The mosaic of brain glial hyperactivity during normal ageing and its attenuation by food restriction.

Food restriction of adult rodents increases lifespan, with commensurate attenuation of age-related pathological lesions in many organs, as well as attenuation of normal ageing changes that are distinct from gross lesions. Previous work showed that chronic food restriction attenuated age-associated astrocyte and microglial hyperactivity in the hippocampal hilus, as measured by expression of glial fibrillary acidic protein and major histocompatibility complex II antigen (OX6). Here, we examined other markers of astrocyte and microglial activation in gray and white matter regions of ad libitum-fed (Brown Norway x Fischer 344) F1 male rats aged three and 24 months and chronic food-restricted rats aged 24 months. In situ hybridization and immunohistochemical techniques evaluated glial expression of glial fibrillary acidic protein, apolipoprotein E, apolipoprotein J (clusterin), heme oxygenase-1, complement 3 receptor (OX42), OX6 and transforming growth factor-beta1. All markers were elevated in the corpus callosum during ageing and were attenuated by food restriction, but other regions showed marked dissociation of the extent and direction of changes. Astrocytic activation, as measured with glial fibrillary acidic protein expression (coding and intron-containing RNA, immunoreactivity), increased with age in the corpus callosum, basal ganglia and hippocampus. Generally, food restriction attenuated the age-related increase in glial fibrillary acidic protein messenger RNA and immunoreactivity. Food restriction also reduced the age-related increase in apolipoprotein J and E messenger RNA and heme oxygenase-1 immunoreactivity in the basal ganglia and corpus callosum.

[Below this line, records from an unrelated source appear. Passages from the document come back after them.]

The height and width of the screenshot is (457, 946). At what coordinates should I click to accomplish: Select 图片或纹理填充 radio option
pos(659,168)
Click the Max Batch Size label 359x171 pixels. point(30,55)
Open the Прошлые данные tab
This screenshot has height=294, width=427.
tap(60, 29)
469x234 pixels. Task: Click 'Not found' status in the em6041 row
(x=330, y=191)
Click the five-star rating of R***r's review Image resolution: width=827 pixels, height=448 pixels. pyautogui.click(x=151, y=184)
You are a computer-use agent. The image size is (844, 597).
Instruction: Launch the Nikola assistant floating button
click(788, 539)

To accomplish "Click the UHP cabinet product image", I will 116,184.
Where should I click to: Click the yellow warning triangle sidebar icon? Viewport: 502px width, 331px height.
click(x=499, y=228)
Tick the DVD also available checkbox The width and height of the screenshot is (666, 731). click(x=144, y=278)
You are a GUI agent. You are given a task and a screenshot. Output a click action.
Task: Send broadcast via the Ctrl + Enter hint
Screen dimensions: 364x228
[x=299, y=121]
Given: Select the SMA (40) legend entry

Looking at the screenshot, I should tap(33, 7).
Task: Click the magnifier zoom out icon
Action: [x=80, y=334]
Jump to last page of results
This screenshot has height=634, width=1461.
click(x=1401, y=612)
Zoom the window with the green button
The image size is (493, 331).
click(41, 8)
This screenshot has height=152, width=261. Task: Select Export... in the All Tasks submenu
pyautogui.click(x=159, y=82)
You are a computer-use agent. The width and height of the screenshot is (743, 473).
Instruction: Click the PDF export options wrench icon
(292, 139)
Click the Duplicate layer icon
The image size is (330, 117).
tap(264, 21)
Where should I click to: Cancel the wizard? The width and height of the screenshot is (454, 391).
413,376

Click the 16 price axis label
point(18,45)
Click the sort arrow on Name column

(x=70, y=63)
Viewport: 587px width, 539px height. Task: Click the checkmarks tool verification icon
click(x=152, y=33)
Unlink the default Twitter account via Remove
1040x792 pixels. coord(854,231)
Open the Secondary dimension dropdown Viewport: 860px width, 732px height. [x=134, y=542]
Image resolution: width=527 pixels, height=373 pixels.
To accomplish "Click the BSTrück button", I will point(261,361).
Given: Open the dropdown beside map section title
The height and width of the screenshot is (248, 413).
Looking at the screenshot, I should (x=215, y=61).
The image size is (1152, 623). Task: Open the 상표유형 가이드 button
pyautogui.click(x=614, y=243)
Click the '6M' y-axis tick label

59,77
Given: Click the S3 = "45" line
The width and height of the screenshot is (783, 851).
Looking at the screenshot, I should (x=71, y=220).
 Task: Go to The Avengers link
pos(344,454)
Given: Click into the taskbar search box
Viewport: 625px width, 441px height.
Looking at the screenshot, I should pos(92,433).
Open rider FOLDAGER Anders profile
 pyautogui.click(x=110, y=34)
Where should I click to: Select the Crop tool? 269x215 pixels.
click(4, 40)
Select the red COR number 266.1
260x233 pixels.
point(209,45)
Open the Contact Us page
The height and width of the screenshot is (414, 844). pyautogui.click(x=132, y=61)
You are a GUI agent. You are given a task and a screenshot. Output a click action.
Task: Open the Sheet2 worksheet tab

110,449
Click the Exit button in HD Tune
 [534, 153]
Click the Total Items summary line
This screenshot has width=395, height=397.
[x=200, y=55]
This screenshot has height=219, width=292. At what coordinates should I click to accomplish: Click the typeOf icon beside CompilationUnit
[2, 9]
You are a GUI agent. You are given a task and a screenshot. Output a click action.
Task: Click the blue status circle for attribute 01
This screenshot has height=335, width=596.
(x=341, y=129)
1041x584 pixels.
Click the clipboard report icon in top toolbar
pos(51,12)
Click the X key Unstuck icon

However, astrocytes in the hilus of the hippocampus showed an age-related decrease in apolipoprotein J and E messenger RNA, which was further intensified by food restriction. The age-associated microglial activation measured by OX6 and OX42 immunoreactivity was reduced by food restriction in most subregions. The localized subsets of glial age changes and effects of food restriction comprise a mosaic of ageing consistent with the regional heterogeneity of ageing changes reported by others. In particular, age has a differential effect on astrocytic and microglial hyperactivity in gray versus white matter areas. The evident mosaic of glial ageing and responses to food restriction suggests that multiple mechanisms are at work during ageing.